I stood in front of the mirror, looking at myself from the side, and watched my body as I tried to do the forward bend. I stared at my hips. I focused and breathed. And then I realized how incredibly tightly clenched my muscles were. Like…I’m-being-attacked-and-have-to-hide clenched.
Anytime I do anything with my body, this happens to me. Without going into it too much, I have PTSD from a childhood thing, and getting comfortable with my body – this thing that someone else used – has been a really long, arduous journey. I’m still on it. And with yoga, there is no hiding. Your body and breath and soul are all there is.
So I breathed. I breathed like I’ve never breathed before, and forced my muscles to relax. And then…you guys…and then I suddenly actually did hinge at the hips, and I very nearly touched my toes. It burned like hell, but I nearly touched my toes. I almost cried.

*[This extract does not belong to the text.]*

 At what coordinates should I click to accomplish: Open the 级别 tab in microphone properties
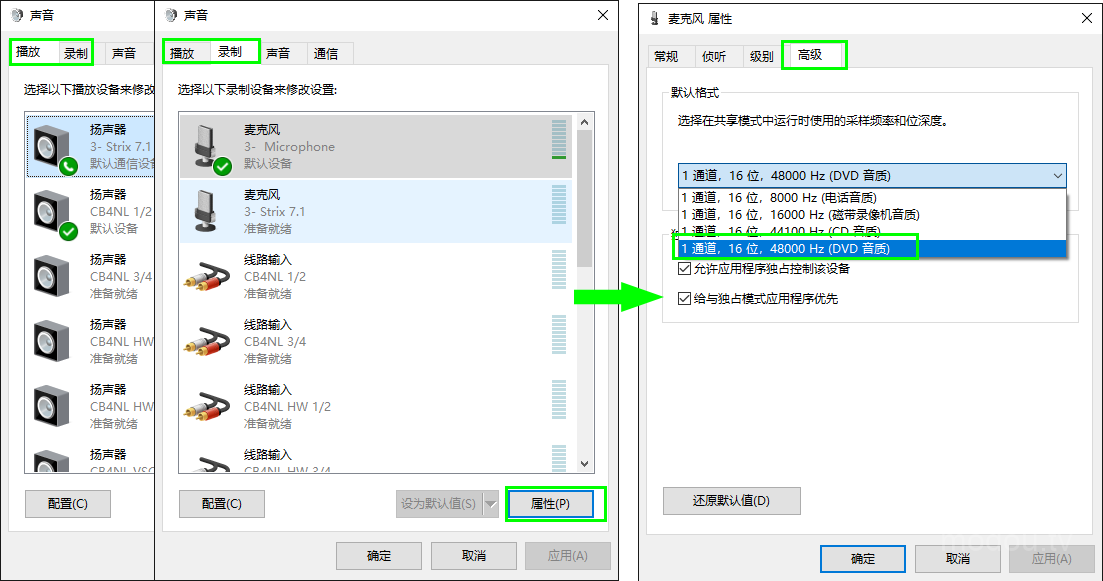761,56
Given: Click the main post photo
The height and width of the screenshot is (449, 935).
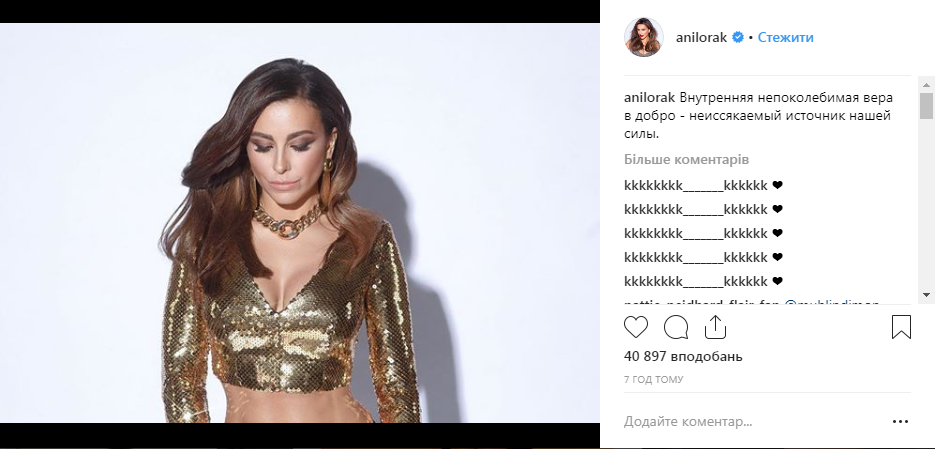Looking at the screenshot, I should point(300,223).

To think that this is what has been holding me back – not my own body, but this thing that I’ve been carrying since I was little…this thing that someone else inflicted on me…it made me sad and angry at the same time. And it made me angry that I’ve projected this onto my own body. Just like I blame myself for letting it happen, I blame my body for not being flexible enough or good enough. I blame myself for not being good enough to not be abused. It’s crazy how connected it all is and I honestly have never thought of it like that before. Whew! That was a lot to confront all at once.
But I let it go. With another breath, I let it go. Because you guys. I nearly touched my toes. And I choose to be elated about my progress rather than hold onto my anger and hurt. I’m letting it go. And I’ll keep letting it go for as long as it takes.